**PROBLEM SET**
1 - Please update the forum reply on extracting code values from PDF by rewriting the part that opens with the words containing "Date: Thu Oct" and closes with "to do that?", putting "non-Latin" wherever "non-roman" appears.
2 - Answer these questions from the forum reply on extracting code values from PDF:
(a) What date and time are given for the reply?
(b) Who wrote the next message in the thread?
(c) What does knowing the Unicode number of a character tell us, according to the reply?

* Begin EXTRACT PROVIDED *

Re: extracting code values from PDF?

From: Jukka K. Korpela (jkorpela@cs.tut.fi)
Date: Thu Oct 26 2006 - 04:12:48 CST

  • Next message: Otto Stolz: "Re: extracting code values from PDF?"

    On Thu, 26 Oct 2006, Olaf Drümmer wrote:

    >> I have a PDF document including some non-roman characters I would
    >> like to obtain the code element value. Is there a tool able to do that?
    - -
    > Programmatically this in itself is not an easy task, and as far as I
    > know there is no good freeware/opensource implementation/code readily
    > available.

    A fully automatic method for bulk processing of characters in PDF
    documents, it's probably difficult indeed. But quite often, it's just a
    matter of knowing about a few characters, or individual characters. (Say,
    you are reading a standard in PDF format and you would very much like to
    know what it means by some dot- or comma-looking spot in some notation or
    transliteration scheme, in Unicode terms. This generally won't give an
    authoritative answer, since there is none, but at least knowing the
    Unicode number of the character tells us how the person who created the
    PDF file may have thought.)

* End EXTRACT PROVIDED *
* Begin SUPPLIED MATERIAL *

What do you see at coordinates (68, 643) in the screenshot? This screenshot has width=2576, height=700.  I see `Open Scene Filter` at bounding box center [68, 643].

* End SUPPLIED MATERIAL *

**RESULTS OF THE EXERCISE**
1 -
Date: Thu Oct 26 2006 - 04:12:48 CST

  • Next message: Otto Stolz: "Re: extracting code values from PDF?"

    On Thu, 26 Oct 2006, Olaf Drümmer wrote:

    >> I have a PDF document including some non-Latin characters I would
    >> like to obtain the code element value. Is there a tool able to do that?

2 -
(a) Thu Oct 26 2006 - 04:12:48 CST
(b) Otto Stolz
(c) It tells us how the person who created the PDF file may have thought.